The following poems merit special attention:
—“Vindication of John L. Brook,” the first of a series of torrential texts, all more than 500 lines long, which the author used to describe as “broken novels.” In the “Vindication” Brook is already fully formed as a poet, although he was only twenty when he wrote it. The poem is about the diseases of youth, and the only proper way to cure them.
—“Street without a Name,” a text in which quotations from MacLeish and Conrad Aiken are combined with the menus of the Orange County jail and the pederastic dreams of a literature professor who taught classes for the prisoners on Tuesdays and Thursdays.
—“Santino and Me,” fragments of conversations between the poet and his parole officer, Lou Santino, relating to sports (which is the most American sport?), whores, the lives of movie stars, and prison celebrities and their moral authority both inside and outside.
—“Charlie” (one such prison celebrity), a brief and “concrete” but nonetheless affectionate portrait of Charles Manson, whom the author met, it seems, in 1992.
—“Lady Companions,” an epiphany featuring psychopaths, serial killers, various mentally deranged individuals, bipolar sufferers obsessed with the American dream, sleepwalkers and stealthy hunters.
—“The Bad,” an insight into the world of natural born killers, portrayed by Brook as “Ignoble beings children possessed by will in an iron labyrinth or desert Vulnerable as pigs in a cage full of lionesses. .”
This final poem, dated 1985 and published in his third book of poetry ( Solitude , 1986), was the subject of two controversial studies in the Southern California Journal of Psychology and the Berkeley Psychology Magazine .
THE FABULOUS SCHIAFFINO BOYS
Buenos Aires, 1948–Buenos Aires, 1982
It is probably true to say that no poet has ever been more diligent than Italo Schiaffino, not among his contemporaries in Buenos Aires at any rate, in spite of which was he was eventually overshadowed by the growing reputation of his younger brother, Argentino Schiaffino, also a poet.
The boys came from a humble family, and there were only two passions in Italo’s life: soccer and literature. At fifteen, two years after leaving school to work as an errand boy in Don Ercole Massantonio’s hardware store, he joined Enzo Raúl Castiglione’s gang, one of the many groups of Boca Juniors hooligans that existed at the time.

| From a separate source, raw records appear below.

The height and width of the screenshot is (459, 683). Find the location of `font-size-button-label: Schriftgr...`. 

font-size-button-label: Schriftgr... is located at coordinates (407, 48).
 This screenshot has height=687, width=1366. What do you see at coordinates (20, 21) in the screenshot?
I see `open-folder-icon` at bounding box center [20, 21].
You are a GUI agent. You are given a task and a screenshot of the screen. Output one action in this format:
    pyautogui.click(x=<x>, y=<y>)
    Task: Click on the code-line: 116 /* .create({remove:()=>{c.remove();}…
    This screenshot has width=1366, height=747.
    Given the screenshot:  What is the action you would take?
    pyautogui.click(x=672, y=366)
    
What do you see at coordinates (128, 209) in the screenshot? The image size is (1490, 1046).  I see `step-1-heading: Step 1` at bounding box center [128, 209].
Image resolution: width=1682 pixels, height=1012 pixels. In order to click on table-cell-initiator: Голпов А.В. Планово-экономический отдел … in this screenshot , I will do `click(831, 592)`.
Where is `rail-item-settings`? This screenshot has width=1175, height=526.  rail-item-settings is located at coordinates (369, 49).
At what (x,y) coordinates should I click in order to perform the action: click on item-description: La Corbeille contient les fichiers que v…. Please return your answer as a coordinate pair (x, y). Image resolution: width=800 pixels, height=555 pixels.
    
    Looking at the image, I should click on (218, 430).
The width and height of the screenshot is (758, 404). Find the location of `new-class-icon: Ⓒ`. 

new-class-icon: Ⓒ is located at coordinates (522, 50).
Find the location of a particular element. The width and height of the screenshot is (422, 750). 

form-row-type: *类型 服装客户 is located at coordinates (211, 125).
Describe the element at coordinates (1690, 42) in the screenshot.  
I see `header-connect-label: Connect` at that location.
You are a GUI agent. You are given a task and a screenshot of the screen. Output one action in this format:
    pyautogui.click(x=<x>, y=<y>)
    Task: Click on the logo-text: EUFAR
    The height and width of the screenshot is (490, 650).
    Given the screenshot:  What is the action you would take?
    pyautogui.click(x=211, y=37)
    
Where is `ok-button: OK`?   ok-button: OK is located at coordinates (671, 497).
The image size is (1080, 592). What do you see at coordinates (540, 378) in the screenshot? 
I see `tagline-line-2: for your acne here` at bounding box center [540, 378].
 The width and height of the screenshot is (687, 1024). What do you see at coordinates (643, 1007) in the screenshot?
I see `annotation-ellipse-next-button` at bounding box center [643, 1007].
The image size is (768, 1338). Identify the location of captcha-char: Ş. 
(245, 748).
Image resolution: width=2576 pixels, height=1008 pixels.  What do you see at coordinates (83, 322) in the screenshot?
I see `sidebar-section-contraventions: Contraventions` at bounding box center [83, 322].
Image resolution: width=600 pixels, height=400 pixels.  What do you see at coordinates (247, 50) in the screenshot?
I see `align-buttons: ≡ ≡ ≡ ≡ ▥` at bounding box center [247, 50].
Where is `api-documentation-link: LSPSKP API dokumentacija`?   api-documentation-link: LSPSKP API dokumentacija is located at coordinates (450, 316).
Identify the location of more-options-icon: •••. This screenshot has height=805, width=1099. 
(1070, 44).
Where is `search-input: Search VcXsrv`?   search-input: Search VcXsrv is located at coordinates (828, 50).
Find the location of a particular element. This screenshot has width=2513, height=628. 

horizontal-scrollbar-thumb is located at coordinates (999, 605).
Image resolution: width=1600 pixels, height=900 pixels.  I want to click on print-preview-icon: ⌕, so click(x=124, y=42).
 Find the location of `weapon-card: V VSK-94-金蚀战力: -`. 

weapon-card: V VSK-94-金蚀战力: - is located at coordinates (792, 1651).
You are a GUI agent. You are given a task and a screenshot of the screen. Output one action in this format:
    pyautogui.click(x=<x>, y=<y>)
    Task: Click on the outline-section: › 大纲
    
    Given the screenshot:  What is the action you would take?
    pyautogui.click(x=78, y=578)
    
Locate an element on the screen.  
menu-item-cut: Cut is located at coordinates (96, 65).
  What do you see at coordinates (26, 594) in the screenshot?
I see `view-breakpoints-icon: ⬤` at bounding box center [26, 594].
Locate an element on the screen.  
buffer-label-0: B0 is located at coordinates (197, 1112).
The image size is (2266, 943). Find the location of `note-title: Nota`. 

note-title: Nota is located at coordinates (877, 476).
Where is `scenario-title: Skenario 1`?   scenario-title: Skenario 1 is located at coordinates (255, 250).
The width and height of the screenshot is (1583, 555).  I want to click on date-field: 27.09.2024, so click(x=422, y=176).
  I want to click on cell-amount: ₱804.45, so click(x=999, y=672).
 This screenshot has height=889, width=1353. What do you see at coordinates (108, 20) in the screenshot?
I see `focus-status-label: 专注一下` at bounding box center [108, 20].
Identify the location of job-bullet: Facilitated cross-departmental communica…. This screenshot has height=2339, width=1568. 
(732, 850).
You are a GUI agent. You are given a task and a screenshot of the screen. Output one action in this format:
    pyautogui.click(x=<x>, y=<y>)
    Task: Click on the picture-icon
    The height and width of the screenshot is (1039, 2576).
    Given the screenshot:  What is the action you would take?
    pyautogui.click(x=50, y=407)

He soon made headway. In 1968, when Castiglione was imprisoned, Italo Schiaffino took over the leadership of the group and wrote his first poem (his first recorded poem, in any case) and his first manifesto. Entitled Cower, Hounds! , the poem is 300 lines long, and his friends from the gang could recite the highlights by heart. Basically, it is a war poem; in the words of Schiaffino, “a kind of Iliad for the Boca boys.” A thousand copies were printed in 1969 with money raised by subscription. The edition contained a preface by Dr. Pérez Heredia in which he welcomed the new poet to the Argentinean Parnassus. The manifesto was a different matter. In five pages, Schiaffino outlined the situation of soccer in Argentina, lamented the crisis, identified the guilty parties (the Jewish plutocracy, which hadn’t produced a single good player, and the Red intelligentsia, responsible for the nation’s decadence). He indicated the danger and explained the ways to exorcize it. The manifesto was called The Time of Argentinean Youth , and in the words of Schiaffino it was “a kind of Latin American version of von Clausewitz, a wake-up call to the nation’s inquiring minds.” It soon became obligatory reading among the hard-line members of Castiglione’s old gang.